Quantencomputer lernt fehlerfrei Rechnen

Forscher um RWTH-Physiker Professor Markus Müller und von der Universität Innsbruck haben gemeinsam kompletten Bausatz für fehlertolerantes Quantenrechnen im Labor demonstriert. Damit Quantencomputer für die Praxis taugen, müssen Fehler erkannt und korrigiert werden. Ein Team der RWTH Aachen hat in Zusammenarbeit mit Experimentalphysikern der Universität Innsbruck erstmals ein universelles Set von Rechenoperationen auf fehlertoleranten Quantenbits umgesetzt und damit gezeigt, wie ein Algorithmus auf einem Quantencomputer programmiert werden kann, damit Fehler das Ergebnis nicht verfälschen.

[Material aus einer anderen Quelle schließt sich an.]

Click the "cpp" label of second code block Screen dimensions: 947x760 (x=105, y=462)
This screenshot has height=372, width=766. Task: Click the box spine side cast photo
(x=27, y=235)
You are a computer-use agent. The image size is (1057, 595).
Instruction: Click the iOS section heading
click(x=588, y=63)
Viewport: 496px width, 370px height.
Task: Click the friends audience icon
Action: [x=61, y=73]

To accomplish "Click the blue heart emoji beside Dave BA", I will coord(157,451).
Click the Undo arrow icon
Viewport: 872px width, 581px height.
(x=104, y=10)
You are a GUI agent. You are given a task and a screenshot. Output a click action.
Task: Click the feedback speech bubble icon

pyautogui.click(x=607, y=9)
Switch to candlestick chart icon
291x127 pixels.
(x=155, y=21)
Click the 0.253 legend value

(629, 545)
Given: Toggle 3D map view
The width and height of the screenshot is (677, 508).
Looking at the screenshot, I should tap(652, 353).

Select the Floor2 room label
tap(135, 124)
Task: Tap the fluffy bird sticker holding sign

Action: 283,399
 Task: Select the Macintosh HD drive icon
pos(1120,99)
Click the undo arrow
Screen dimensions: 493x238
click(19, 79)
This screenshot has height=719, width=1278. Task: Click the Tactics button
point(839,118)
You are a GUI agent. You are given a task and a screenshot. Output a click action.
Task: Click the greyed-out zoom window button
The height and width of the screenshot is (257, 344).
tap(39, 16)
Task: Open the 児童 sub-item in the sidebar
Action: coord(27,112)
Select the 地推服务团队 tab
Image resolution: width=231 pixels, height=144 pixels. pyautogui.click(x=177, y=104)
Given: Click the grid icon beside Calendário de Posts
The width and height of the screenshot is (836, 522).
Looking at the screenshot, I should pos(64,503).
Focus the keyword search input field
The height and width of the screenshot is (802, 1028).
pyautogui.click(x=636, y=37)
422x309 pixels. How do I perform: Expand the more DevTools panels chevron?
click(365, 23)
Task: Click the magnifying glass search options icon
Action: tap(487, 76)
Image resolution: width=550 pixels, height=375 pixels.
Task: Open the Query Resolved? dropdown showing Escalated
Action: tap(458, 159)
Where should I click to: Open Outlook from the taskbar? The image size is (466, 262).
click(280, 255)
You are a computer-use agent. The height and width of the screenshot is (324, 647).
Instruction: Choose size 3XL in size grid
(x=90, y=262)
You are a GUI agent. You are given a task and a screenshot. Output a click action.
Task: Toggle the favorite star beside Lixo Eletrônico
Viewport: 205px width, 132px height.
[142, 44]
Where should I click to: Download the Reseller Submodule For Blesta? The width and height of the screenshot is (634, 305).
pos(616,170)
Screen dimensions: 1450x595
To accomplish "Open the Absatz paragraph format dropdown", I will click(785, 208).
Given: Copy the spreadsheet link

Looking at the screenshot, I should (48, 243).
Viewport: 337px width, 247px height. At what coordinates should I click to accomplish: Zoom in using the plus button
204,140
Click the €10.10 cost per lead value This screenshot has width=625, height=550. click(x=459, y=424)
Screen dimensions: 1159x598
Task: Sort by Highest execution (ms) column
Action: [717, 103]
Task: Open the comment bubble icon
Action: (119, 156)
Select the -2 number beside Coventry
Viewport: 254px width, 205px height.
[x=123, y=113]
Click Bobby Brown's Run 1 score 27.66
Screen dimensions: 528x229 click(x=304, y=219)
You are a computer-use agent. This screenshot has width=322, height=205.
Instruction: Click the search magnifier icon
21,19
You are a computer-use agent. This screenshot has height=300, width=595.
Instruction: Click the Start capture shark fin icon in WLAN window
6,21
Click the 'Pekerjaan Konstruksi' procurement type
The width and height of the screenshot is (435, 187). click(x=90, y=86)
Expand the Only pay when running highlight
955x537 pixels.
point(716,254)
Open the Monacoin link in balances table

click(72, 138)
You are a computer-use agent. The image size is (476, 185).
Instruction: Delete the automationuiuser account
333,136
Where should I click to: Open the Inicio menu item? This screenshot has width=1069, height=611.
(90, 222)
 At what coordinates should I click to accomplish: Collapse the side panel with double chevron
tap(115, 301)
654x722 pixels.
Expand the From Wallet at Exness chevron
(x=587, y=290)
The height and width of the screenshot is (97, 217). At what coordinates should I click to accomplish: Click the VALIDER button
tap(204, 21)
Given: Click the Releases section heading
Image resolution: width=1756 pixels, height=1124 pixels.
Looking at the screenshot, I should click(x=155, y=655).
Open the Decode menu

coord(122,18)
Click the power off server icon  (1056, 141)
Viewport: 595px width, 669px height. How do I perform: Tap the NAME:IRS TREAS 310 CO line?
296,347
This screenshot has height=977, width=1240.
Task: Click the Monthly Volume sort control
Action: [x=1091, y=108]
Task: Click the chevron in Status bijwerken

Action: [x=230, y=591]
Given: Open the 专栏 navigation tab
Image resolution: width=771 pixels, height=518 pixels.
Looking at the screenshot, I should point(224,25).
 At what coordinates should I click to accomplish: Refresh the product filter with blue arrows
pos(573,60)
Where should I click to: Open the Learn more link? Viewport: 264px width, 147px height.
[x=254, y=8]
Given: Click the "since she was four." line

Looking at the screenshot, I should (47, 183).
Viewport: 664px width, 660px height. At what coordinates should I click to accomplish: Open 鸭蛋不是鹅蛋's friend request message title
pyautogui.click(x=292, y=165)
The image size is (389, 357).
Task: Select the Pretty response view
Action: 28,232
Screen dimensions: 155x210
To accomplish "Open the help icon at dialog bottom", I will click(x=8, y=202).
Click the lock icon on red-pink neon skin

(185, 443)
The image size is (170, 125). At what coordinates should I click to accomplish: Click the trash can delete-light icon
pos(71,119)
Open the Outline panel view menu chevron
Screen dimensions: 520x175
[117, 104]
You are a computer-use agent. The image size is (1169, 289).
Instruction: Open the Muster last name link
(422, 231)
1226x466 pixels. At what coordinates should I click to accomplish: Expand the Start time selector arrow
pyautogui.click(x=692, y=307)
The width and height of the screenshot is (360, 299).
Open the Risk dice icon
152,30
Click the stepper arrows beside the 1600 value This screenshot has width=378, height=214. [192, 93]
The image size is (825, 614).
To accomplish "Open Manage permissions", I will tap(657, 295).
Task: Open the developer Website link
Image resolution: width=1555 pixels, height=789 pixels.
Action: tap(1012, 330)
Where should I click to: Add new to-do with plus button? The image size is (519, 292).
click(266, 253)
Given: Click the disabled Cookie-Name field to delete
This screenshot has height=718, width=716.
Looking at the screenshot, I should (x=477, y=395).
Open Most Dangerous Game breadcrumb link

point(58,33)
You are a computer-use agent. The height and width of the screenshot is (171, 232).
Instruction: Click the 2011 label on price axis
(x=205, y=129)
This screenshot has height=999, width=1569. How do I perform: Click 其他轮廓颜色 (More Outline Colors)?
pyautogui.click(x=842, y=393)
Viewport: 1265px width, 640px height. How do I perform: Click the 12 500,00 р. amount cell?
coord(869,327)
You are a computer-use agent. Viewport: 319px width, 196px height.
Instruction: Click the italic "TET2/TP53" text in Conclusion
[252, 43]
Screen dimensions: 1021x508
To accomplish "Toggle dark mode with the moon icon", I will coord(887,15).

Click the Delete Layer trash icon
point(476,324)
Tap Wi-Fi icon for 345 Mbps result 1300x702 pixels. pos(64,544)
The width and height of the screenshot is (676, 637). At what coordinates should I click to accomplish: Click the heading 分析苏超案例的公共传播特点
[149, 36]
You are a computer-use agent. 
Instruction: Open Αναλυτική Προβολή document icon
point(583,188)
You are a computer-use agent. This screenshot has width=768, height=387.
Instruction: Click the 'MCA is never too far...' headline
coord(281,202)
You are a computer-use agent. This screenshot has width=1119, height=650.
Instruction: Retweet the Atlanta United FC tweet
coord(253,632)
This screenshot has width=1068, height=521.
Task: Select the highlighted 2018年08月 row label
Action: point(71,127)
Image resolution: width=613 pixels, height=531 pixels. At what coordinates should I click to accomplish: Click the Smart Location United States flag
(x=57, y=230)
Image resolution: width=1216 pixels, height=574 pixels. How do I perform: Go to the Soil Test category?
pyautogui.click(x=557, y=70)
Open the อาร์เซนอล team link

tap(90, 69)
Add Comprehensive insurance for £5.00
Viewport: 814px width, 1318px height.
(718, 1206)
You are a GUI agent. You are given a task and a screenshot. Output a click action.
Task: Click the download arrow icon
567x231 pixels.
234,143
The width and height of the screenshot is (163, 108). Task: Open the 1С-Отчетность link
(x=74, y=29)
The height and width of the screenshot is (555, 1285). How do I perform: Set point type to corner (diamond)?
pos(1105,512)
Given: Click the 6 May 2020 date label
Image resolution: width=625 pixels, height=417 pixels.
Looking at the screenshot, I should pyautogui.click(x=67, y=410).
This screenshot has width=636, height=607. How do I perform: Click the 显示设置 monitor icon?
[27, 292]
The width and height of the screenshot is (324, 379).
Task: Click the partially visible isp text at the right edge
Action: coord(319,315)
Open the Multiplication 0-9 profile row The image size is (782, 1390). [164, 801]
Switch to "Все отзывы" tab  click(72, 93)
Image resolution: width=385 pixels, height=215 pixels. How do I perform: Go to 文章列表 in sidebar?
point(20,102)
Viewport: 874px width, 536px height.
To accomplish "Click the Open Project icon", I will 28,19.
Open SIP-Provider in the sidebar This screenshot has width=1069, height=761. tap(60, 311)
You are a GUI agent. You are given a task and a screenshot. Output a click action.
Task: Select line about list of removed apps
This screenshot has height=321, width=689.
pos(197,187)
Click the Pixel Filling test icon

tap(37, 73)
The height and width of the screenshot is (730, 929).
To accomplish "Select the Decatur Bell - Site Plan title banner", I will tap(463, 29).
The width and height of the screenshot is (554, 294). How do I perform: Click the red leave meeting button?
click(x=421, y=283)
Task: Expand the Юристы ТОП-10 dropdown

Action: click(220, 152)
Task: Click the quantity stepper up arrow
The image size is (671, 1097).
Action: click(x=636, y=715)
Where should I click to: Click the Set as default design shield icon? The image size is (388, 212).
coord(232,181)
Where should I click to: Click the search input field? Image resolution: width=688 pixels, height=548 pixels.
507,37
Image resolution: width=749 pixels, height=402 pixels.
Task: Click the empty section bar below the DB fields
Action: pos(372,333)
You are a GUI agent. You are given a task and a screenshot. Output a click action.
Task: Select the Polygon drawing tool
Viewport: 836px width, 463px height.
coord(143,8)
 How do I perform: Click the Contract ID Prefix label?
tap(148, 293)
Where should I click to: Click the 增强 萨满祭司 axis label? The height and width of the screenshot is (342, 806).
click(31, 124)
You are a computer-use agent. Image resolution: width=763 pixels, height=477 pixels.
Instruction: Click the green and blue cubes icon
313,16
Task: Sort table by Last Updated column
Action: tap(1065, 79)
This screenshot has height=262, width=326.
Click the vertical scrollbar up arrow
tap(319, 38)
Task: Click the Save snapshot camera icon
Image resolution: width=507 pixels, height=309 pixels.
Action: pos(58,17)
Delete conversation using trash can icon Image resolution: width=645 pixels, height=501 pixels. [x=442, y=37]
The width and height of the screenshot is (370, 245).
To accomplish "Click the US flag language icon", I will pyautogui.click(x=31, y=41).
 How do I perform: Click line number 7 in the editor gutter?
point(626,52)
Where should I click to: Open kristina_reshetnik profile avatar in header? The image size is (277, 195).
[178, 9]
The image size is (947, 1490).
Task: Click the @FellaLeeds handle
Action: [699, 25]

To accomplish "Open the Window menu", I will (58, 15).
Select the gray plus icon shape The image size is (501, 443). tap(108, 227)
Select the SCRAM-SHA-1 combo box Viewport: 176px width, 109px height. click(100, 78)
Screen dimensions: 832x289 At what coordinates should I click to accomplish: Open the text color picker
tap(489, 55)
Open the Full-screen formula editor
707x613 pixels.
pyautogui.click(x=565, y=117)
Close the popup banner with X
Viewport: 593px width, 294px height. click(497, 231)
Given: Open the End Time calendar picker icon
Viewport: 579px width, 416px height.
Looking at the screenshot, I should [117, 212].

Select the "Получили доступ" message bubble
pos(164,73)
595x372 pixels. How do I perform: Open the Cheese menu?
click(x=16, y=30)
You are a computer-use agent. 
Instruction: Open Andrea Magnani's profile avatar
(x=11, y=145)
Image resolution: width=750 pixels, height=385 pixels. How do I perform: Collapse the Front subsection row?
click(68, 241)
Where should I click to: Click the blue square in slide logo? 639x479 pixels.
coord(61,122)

Die hohe Präzision moderner Computer hat das Auftreten von Fehlern während der Datenverarbeitung und -speicherung zu einer Seltenheit werden lassen. Für kritische Anwendungen, bei welchen schon einzelne Fehler schwerwiegende Folgen haben können, werden jedoch immer noch Fehlerkorrekturmechanismen, die auf Redundanz der verarbeiteten Daten basieren, eingesetzt. Quantencomputer sind deutlich anfälliger für Störungen und werden damit wohl immer auf Fehlerkorrekturmechanismen angewiesen sein, weil Fehler sich sonst unkontrolliert im System ausbreiten und Information verloren geht. Weil die Quantenphysik es verbietet, Quanteninformation zu kopieren, muss ein logisches Quantenbit auf einen verschränkten Zustand mehrerer physikalischer Systeme, zum Beispiel einzelner Atome, verteilt werden, um die notwendige Redundanz zu erreichen.